Je pensais aussitôt que dans cette ville, il faudrait redoubler de  prudence, car la curiosité de ce personnel pourrait les pousser à fouiller les valises. Souvent, je n'aurais pas voulu qu'on fouille dans les miennes.

 

REMISE DES TROIS ENVELOPPES POUR TRANSPORTER A PARIS ET A LYON - REPAS CHEZ LES JUIFS

J'avais laissé à Erlin mon numéro de téléphone à Genève. Comme je m'y attendais, il me téléphona trois jours après ma visite à Zurich, pour me confirmer qu'il avait parlé de moi à son ami allemand, que celui-ci désirait me voir au plus vite. Je lui donnais mon accord. Mon train partait à 20 heures de Genève et arrivait à Zurich le lendemain à 8 heures. Par téléphone, il me donna rendez-vous à 11 heures pour me présenter à son ami.

Celui-ci 45 ans environ, grand, raide genre hobereau prussien, parlait un français compréhensible. Nous arrivions à bien nous comprendre. Il ne cachait pas sa satisfaction de parler si bien en français. Il parlait en allemand avec Erlin. Nul doute que leurs relations étaient suivies, et que je n'étais pas le premier à être présenté à ce prussien, qui paraissait avoir grande confiance en ce juif. C'était pour moi une chance inouïe d'être introduit par ce juif auprès de ce recruteur du service d'espionnage allemand.


Je n'eus donc pas à jouer une comédie extraordinaire pour convaincre ces deux acolytes, que pour de l'argent j'étais prêt à travailler contre mon pays. Erlin me montrait une confiance sans bornes. II arrivait à communiquer cette confiance à son ami. Cet apatride cosmopolite, parlant toutes les langues, admettait très bien qu'un individu, quel qu'il soit, puisse trahir son pays pourvu que l'argent rentre.
Quant à moi, qui connaissait mes qualités de vendeur de n'importe quelle marchandise, la seule que j'étais incapable de vendre, à n'importe quel prix, c'était moi-même et encore moins ma patrie.

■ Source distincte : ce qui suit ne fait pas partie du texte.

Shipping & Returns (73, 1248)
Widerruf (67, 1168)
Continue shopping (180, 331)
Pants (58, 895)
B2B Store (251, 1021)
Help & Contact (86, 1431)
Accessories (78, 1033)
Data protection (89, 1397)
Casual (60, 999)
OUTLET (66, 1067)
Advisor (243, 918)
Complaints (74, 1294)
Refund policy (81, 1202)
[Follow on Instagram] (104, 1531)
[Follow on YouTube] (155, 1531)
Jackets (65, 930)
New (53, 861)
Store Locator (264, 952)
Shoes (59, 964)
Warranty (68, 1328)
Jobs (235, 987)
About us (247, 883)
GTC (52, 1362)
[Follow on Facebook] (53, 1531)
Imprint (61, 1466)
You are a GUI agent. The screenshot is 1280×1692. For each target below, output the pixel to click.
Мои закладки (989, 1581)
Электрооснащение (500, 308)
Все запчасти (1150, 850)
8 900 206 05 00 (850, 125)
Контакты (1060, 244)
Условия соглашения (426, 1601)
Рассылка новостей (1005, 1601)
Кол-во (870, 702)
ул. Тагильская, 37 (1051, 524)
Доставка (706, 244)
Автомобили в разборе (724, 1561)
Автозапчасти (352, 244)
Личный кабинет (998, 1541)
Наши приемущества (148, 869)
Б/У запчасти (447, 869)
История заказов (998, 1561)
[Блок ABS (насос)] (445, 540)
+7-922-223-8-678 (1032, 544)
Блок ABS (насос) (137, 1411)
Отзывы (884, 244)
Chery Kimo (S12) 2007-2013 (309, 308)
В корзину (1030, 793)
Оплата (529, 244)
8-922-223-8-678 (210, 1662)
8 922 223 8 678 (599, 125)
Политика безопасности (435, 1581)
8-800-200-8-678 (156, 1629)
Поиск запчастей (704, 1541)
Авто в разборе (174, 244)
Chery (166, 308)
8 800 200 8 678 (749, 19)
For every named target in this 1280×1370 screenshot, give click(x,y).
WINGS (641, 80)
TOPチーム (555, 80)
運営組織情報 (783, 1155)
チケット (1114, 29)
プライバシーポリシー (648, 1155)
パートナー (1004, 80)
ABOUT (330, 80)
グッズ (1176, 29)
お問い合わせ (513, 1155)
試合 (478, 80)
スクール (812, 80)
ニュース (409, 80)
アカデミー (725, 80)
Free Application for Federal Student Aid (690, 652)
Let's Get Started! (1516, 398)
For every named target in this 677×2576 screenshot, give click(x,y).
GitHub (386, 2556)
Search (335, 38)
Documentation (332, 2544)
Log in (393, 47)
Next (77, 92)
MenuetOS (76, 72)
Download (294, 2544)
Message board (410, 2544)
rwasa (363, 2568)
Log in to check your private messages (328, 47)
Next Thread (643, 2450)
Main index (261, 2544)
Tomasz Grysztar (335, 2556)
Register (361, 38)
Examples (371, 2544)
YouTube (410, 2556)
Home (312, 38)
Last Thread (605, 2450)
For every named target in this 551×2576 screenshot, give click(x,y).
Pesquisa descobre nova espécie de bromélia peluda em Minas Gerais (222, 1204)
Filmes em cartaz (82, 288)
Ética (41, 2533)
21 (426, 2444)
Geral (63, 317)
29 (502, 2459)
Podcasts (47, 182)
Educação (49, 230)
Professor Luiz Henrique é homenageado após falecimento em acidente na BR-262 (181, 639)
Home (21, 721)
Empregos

Cette situation me révélait un art de comédien auquel je prenais goût, d'autant plus facilité par la qualité de mes deux interlocuteurs.
J'avais convaincu mon juif  que j'étais un anarchiste sans foi  ni loi, prêt à tout faire pour gagner de l'argent. II me servait de caution auprès de mon boche, qui, tout de suite me manifesta toute sa confiance, lequel me parla sans la moindre hésitation de ses chefs à Darmstadt. Il nous invita à son restaurant, renvoyant ce qu'il avait à me proposer, après le repas, dans le bureau d'Erlin.

D'abord, il me demanda si je connaissais très bien les chemins frontaliers sans grande surveillance, pour aller en France. Il désirait que j'aille à Lyon et à Paris pour porter quelques lettres, que je devrais remettre à des personnes, aux adresses qu'il me donnerait, adresses que je devrais retenir de mémoire ; ni noms, ni adresses ne devaient être écrits sur les missives sauf un numéro pour me permettre de ne pas commettre d'erreur. Je lui répondis que ce ne devait pas être très difficile de retenir de mémoire trois adresses. Puis pour me mettre à l'épreuve, il me donna une adresse et me demanda de la répéter plusieurs fois. Pour moi, très éveillé, c'était un jeu d'enfant. Mes réponses étaient nettes et sans hési­tation.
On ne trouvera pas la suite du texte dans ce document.